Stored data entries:
★ ★ ★ ★

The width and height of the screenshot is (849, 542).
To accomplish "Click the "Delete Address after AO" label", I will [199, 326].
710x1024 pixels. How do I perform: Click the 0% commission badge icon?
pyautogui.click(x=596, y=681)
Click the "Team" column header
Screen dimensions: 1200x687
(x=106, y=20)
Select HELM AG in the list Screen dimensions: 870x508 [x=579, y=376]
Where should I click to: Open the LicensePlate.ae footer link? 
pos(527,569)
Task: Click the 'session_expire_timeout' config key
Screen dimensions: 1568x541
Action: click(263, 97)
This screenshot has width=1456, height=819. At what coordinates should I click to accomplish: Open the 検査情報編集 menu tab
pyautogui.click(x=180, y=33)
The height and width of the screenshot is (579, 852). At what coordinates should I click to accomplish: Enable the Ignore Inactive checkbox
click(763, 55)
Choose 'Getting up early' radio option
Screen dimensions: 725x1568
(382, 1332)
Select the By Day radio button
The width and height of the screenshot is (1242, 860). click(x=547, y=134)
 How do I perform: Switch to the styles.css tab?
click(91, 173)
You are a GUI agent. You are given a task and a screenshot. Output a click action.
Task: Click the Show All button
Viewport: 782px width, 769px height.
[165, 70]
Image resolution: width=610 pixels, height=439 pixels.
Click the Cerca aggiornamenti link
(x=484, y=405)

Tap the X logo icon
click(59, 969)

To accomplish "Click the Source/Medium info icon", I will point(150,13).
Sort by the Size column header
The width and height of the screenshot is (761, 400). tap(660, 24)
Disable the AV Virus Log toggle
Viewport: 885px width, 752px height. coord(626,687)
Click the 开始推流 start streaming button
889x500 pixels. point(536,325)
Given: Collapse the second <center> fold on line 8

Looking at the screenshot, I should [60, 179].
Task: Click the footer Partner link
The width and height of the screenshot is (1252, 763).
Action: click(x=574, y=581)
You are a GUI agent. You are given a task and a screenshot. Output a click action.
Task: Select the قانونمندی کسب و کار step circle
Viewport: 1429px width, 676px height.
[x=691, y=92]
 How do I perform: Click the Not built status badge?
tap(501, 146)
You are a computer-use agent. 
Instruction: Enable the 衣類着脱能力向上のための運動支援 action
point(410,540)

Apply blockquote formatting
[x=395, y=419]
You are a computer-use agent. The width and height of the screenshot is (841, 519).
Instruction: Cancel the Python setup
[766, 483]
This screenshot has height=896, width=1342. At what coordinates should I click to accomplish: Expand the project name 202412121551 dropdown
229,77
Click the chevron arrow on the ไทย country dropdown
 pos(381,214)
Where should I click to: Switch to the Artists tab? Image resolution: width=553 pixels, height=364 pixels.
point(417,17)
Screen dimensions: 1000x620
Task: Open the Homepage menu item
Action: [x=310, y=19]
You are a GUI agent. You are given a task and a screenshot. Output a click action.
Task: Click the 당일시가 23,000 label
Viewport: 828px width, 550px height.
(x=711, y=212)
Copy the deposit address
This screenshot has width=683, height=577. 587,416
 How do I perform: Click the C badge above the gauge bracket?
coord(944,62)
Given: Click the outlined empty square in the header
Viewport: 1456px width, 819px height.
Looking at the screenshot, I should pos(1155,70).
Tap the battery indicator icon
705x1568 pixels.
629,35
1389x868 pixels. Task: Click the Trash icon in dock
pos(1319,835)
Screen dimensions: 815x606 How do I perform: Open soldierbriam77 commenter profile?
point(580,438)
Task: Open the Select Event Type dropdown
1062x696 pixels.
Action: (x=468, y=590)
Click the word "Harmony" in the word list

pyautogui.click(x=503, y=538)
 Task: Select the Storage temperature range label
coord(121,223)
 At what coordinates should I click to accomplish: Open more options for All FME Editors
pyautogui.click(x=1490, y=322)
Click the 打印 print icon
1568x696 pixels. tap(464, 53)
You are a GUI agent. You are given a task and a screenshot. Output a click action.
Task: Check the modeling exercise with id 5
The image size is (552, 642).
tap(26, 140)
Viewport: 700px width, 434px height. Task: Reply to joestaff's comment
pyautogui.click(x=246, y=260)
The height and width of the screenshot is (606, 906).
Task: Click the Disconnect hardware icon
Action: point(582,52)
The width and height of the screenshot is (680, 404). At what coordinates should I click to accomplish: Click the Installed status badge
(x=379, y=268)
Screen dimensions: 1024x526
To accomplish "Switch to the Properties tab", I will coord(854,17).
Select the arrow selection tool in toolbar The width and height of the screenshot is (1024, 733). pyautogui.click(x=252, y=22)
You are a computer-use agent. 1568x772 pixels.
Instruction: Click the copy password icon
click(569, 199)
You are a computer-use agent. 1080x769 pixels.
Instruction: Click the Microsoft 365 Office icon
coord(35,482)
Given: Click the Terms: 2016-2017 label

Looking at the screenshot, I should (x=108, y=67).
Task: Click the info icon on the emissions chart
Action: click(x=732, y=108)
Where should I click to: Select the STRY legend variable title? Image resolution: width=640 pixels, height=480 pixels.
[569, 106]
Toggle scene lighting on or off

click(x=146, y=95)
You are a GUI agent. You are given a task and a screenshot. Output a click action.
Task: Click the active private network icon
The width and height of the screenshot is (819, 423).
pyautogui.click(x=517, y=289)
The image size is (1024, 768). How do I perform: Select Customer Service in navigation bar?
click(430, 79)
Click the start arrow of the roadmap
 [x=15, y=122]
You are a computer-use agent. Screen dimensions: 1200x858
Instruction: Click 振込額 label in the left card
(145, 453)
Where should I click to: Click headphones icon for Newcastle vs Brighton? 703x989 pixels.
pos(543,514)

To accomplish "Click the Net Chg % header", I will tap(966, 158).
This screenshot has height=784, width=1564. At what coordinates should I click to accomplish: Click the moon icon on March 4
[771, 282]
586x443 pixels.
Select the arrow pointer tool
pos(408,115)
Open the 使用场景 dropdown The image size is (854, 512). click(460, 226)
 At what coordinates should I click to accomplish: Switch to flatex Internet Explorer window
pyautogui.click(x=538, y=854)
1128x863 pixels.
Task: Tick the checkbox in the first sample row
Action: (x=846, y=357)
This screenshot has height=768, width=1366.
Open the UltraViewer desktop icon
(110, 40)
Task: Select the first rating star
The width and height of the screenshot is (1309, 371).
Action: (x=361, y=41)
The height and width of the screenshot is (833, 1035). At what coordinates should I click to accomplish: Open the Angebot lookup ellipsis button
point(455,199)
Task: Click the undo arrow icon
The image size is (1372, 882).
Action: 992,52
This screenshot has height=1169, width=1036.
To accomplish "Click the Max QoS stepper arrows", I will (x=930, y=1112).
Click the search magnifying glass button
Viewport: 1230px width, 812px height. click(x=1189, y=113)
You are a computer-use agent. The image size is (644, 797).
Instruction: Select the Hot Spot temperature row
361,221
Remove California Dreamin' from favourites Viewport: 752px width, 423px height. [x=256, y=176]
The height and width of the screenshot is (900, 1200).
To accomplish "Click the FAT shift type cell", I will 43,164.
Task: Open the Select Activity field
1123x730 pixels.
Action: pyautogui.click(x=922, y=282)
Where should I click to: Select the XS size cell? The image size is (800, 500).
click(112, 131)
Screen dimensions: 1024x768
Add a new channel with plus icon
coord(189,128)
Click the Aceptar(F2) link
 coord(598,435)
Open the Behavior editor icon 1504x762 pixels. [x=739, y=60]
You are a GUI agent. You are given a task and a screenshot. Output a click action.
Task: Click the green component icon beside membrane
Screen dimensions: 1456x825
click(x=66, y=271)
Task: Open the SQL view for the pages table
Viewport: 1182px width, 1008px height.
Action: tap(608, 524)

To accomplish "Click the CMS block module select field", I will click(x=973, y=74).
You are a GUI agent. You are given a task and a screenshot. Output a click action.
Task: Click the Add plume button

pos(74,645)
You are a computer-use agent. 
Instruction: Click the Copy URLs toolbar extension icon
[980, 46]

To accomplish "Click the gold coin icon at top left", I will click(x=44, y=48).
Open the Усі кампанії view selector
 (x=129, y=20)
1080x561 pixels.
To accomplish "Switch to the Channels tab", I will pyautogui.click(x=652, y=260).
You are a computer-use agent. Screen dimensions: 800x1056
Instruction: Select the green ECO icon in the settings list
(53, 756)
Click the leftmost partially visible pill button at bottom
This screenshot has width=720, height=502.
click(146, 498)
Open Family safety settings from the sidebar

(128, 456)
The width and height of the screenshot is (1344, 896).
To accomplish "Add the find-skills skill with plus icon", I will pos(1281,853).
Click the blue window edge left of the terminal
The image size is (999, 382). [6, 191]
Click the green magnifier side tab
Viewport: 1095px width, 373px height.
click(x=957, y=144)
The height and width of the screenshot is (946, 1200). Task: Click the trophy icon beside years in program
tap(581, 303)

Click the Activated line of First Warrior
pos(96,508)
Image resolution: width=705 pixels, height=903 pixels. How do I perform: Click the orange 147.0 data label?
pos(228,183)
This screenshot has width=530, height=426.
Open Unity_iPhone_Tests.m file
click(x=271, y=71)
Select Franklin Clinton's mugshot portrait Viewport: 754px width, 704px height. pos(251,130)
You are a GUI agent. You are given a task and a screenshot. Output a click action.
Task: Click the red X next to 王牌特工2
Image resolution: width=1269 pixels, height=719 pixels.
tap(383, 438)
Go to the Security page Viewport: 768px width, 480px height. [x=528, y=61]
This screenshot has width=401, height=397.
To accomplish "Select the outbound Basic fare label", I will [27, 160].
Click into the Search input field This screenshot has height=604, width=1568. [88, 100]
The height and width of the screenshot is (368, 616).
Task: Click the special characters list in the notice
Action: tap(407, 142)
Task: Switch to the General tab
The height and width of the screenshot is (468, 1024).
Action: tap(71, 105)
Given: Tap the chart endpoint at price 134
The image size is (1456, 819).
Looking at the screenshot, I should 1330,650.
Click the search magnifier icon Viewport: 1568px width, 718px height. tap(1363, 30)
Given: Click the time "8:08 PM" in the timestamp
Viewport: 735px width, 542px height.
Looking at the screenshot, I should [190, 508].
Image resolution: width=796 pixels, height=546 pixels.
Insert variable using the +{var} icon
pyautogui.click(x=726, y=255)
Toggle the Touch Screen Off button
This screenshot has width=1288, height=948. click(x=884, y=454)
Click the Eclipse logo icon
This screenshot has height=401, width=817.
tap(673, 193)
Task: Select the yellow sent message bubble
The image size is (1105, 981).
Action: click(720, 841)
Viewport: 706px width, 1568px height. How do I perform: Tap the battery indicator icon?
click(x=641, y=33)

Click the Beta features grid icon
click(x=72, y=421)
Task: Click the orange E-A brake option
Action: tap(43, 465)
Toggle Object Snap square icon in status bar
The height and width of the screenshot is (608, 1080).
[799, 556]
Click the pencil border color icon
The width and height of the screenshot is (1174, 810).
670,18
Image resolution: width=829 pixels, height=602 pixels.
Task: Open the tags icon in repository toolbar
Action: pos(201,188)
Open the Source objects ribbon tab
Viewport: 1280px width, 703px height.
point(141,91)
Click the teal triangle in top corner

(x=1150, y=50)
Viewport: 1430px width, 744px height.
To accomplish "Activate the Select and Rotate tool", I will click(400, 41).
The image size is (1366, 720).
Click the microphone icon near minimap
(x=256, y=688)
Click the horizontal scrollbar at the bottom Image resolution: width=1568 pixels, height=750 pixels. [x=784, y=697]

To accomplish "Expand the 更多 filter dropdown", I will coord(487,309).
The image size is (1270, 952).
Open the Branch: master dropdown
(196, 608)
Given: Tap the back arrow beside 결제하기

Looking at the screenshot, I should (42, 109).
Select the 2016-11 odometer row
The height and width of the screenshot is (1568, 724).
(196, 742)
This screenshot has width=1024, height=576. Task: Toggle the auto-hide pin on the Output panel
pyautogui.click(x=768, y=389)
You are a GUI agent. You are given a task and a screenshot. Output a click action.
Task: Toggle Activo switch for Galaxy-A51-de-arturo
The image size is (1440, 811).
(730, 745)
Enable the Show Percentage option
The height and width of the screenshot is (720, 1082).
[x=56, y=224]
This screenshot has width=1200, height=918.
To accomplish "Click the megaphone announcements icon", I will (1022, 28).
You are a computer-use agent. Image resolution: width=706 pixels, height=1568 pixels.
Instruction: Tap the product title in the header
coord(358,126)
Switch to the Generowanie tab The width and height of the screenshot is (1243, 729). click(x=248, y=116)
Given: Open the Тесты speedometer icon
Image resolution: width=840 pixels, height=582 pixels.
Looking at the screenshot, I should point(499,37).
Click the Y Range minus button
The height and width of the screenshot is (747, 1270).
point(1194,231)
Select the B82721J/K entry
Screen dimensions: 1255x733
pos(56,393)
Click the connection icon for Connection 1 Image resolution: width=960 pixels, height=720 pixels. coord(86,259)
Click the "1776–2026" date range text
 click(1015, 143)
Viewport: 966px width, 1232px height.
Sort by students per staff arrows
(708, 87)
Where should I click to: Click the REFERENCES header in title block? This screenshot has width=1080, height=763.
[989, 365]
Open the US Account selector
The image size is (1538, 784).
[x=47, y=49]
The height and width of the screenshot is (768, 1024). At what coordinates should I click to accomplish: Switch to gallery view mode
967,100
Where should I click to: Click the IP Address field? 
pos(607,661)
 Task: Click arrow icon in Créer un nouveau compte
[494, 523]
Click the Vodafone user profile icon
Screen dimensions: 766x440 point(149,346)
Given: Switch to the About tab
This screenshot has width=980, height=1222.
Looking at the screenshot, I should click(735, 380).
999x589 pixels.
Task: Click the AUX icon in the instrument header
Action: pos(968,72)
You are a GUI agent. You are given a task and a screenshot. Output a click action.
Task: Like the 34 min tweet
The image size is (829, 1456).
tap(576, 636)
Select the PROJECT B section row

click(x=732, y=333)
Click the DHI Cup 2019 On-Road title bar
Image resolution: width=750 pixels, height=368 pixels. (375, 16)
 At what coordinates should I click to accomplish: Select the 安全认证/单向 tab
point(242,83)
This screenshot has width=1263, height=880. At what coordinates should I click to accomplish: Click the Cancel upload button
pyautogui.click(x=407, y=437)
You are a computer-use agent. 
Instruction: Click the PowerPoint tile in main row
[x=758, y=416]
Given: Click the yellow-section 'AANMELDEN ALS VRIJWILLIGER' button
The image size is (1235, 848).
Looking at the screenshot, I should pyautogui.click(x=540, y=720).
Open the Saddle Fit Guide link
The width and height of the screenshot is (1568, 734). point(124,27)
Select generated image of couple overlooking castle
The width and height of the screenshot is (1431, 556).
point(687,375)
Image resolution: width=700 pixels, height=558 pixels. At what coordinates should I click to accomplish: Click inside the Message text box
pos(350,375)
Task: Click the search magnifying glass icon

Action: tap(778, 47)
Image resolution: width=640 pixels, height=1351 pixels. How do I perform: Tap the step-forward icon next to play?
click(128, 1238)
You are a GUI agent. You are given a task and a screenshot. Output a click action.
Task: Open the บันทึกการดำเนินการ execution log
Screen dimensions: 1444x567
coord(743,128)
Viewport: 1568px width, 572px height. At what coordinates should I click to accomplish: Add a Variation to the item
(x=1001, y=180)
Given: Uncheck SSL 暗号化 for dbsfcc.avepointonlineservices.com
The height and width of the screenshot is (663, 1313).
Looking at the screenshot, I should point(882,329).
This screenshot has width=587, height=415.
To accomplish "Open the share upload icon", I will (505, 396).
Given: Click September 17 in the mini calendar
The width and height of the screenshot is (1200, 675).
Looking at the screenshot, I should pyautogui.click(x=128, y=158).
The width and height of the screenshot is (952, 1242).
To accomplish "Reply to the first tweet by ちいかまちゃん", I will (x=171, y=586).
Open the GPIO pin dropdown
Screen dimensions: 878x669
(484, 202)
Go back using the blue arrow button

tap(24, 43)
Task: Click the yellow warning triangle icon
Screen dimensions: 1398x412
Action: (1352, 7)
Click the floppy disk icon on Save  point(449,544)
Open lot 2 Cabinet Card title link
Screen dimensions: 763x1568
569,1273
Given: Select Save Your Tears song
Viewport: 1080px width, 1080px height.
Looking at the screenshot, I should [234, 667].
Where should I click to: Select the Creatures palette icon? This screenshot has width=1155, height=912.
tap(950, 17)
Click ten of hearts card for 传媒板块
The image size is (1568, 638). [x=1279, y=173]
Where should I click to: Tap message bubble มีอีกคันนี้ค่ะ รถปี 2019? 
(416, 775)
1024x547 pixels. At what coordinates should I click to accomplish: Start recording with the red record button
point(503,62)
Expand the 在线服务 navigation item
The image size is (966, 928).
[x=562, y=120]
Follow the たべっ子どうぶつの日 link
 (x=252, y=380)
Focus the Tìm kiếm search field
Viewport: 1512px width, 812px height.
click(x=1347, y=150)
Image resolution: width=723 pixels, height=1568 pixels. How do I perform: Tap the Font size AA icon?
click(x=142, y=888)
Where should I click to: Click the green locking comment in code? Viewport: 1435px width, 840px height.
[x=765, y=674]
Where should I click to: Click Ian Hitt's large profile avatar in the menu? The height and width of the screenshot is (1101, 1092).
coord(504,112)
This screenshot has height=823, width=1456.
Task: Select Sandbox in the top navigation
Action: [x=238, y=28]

★ ★ ★ ★

→ TASK PROMPT
Identify how many lines in the entries above include the string "Show", then state that number alone.

→ SOLUTION TO THE PROBLEM
2